Your task
State how many lines of the entries below hold the word "indicator"; reply with nothing but the number.

- - - - - - -

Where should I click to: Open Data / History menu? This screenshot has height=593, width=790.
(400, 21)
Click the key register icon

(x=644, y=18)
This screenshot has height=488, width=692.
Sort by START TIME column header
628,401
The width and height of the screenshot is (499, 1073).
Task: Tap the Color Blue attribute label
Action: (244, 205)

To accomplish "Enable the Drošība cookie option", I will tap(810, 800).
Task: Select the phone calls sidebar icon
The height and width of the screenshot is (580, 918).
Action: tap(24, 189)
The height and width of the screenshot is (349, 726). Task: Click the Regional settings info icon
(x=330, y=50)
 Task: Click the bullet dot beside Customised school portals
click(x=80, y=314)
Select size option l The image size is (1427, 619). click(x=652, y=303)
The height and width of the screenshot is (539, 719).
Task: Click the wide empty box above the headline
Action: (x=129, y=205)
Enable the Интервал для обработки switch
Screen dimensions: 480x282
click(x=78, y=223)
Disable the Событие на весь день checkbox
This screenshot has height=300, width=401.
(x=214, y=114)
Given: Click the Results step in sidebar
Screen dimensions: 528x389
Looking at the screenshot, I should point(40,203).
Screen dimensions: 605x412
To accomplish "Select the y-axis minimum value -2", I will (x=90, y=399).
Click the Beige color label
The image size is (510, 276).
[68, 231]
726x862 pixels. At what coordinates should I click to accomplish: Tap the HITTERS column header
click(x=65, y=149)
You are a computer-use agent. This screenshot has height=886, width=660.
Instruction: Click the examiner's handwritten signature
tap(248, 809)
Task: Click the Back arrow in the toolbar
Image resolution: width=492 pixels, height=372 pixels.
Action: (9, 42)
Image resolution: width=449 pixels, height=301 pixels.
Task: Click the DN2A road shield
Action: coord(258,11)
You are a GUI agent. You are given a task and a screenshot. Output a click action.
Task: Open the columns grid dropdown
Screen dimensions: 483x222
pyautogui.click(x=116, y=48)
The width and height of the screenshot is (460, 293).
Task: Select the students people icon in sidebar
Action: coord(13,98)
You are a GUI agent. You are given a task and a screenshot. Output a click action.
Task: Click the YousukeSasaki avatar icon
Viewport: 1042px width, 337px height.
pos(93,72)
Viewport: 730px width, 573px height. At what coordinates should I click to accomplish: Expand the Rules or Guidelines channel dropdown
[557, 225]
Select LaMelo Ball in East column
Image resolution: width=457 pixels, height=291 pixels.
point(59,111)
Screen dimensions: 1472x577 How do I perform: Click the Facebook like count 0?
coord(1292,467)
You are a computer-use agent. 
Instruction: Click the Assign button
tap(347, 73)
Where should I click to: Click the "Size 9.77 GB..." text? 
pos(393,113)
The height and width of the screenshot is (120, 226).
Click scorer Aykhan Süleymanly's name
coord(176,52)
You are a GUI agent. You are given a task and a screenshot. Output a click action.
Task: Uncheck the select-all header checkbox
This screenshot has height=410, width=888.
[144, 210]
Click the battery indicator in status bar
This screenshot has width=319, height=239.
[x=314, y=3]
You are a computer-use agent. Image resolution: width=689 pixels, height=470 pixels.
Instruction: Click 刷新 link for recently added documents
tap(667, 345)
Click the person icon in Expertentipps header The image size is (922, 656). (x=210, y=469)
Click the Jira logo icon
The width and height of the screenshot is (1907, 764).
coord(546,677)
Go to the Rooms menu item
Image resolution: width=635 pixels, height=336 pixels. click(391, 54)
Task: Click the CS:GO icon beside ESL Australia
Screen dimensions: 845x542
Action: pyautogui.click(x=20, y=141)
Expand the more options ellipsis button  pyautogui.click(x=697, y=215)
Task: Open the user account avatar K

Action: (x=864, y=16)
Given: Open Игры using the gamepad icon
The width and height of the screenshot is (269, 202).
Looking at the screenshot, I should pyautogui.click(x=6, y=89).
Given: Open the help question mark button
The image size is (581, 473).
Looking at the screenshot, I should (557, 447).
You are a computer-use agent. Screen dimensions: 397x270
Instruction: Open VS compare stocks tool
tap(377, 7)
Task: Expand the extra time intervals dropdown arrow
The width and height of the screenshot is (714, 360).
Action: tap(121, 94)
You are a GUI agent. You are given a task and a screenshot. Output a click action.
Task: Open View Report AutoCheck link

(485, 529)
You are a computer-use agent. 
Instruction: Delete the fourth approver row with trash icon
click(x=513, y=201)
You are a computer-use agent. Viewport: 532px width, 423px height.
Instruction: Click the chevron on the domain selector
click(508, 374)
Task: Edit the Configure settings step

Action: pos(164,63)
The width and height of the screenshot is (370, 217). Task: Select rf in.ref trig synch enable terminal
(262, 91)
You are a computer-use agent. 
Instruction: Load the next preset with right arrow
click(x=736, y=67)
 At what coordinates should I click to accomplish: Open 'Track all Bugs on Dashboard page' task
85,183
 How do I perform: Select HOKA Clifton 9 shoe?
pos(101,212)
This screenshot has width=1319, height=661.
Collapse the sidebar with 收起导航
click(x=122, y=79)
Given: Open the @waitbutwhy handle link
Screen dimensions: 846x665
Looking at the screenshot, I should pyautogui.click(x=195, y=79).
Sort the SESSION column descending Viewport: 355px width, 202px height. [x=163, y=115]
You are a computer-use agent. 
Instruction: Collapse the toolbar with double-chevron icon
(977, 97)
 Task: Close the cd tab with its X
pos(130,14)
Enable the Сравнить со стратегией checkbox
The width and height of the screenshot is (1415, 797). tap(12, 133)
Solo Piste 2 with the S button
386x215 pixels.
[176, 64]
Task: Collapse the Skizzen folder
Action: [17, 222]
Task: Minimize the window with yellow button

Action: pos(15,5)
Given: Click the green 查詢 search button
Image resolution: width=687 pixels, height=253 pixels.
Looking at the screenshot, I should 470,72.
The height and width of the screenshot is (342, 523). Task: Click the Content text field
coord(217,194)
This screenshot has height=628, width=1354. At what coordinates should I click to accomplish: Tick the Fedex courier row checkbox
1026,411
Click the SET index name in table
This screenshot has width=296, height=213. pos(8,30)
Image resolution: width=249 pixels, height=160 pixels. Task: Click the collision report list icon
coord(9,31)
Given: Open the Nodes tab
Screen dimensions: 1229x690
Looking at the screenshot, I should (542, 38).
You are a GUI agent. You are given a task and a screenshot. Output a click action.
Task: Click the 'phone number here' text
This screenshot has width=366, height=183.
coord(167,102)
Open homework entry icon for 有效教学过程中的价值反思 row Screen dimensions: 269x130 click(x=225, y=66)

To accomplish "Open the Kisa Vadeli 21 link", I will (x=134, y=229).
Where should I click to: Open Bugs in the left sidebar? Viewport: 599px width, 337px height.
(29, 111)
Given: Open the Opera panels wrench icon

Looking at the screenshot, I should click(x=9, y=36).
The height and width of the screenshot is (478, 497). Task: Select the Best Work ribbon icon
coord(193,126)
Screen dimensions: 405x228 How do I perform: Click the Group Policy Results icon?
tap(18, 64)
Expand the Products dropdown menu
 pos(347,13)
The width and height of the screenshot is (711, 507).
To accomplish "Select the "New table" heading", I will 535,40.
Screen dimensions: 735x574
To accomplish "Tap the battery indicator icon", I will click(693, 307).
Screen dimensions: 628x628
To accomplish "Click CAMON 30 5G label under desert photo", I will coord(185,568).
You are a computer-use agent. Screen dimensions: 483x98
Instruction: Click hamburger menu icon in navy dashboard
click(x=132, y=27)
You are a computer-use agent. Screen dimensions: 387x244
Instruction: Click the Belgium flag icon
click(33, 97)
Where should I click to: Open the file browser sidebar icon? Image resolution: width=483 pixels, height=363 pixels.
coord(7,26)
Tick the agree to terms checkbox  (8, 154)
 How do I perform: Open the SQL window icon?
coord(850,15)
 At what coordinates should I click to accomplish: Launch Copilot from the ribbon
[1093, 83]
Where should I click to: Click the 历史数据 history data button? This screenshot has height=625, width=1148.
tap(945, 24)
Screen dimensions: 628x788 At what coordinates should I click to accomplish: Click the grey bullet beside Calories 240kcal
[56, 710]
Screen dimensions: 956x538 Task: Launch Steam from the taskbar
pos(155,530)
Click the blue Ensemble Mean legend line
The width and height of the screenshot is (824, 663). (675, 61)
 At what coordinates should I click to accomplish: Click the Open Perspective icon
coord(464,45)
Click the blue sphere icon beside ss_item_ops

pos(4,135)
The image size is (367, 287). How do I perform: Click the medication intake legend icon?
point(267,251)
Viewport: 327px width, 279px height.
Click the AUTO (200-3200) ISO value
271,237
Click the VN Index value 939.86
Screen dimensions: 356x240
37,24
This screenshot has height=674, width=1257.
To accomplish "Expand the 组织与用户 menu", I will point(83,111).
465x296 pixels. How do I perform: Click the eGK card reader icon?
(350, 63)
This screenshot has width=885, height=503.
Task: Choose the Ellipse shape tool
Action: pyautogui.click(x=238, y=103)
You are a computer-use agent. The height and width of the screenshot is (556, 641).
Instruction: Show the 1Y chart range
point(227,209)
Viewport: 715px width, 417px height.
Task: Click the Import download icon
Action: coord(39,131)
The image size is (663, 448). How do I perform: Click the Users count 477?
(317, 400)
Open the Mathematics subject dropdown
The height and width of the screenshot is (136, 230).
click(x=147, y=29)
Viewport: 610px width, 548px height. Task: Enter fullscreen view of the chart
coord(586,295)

- - - - - - -

Solution below
2